Text and item location entries
● ● ● ●

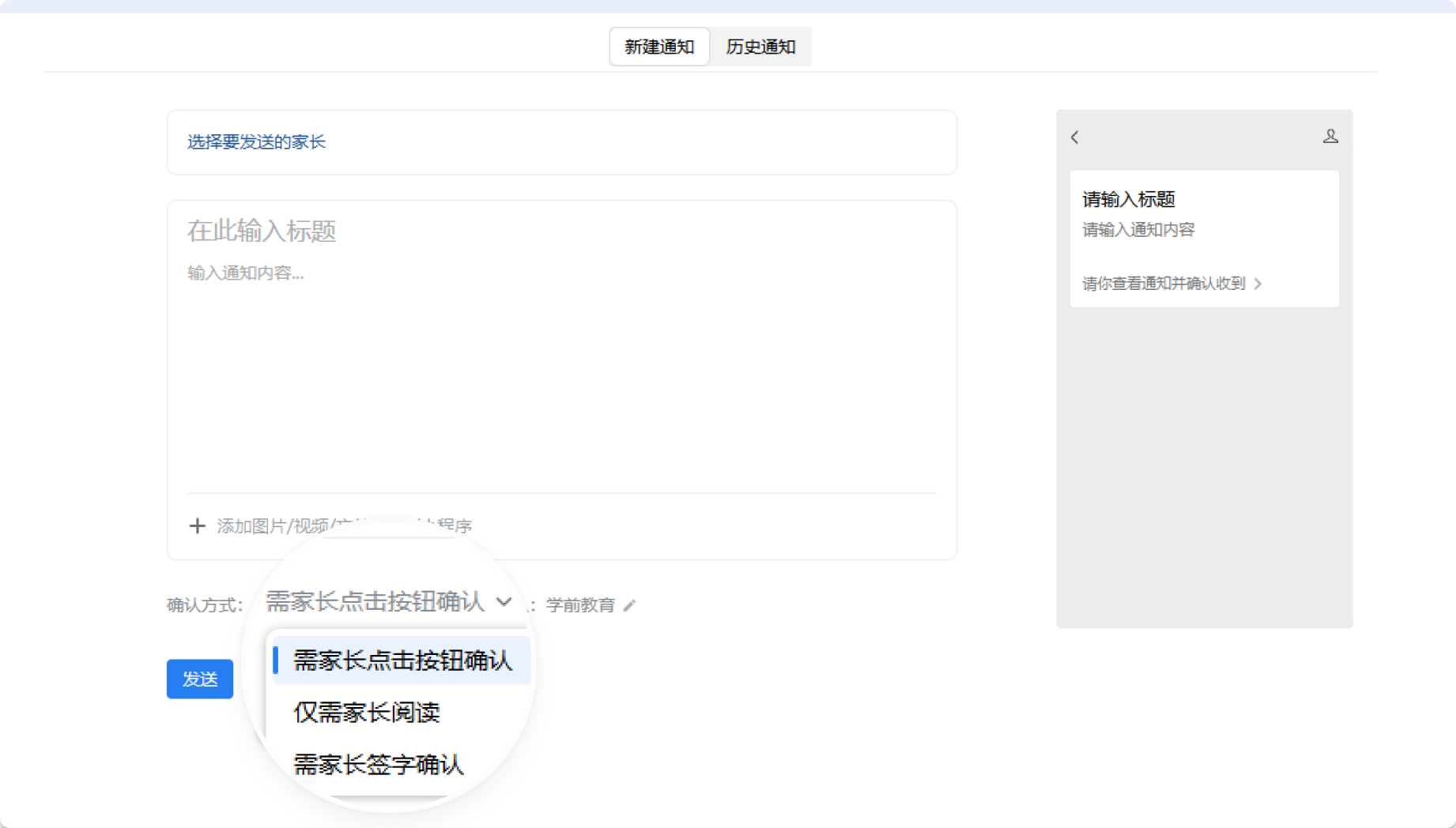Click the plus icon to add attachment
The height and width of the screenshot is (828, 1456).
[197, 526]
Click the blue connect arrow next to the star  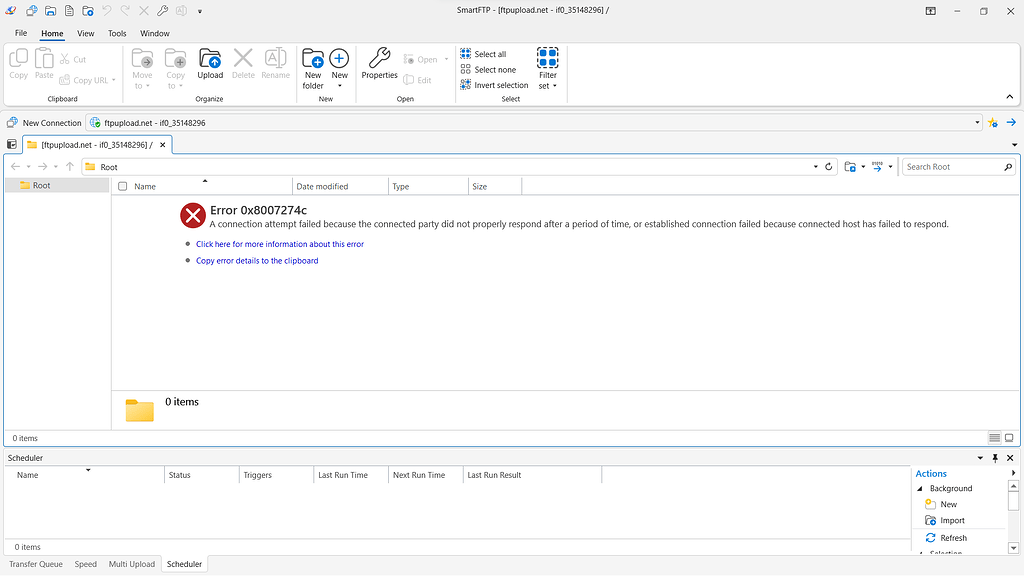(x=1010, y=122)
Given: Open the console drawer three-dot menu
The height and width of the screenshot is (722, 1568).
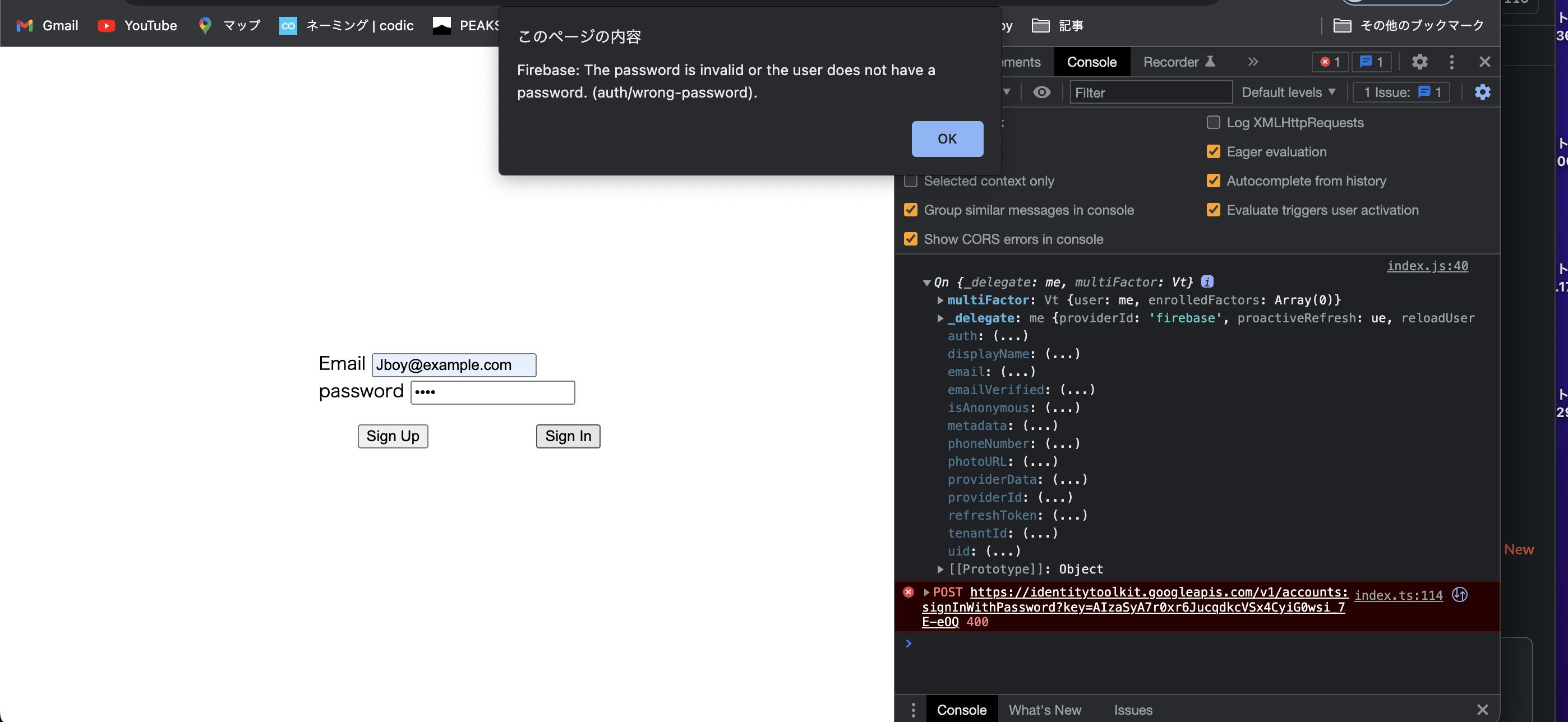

● ● ● ●

[WHAT IS BEING ASKED] Rewrite the records from the line containing "Given: Open the console drawer three-dot menu" through the end, replacing "three-dot menu" with "overflow menu" and leaving everything else unchanged. Leave the pictures out of your answer.

[OUTPUT FOR THIS EXERCISE]
Given: Open the console drawer overflow menu
The height and width of the screenshot is (722, 1568).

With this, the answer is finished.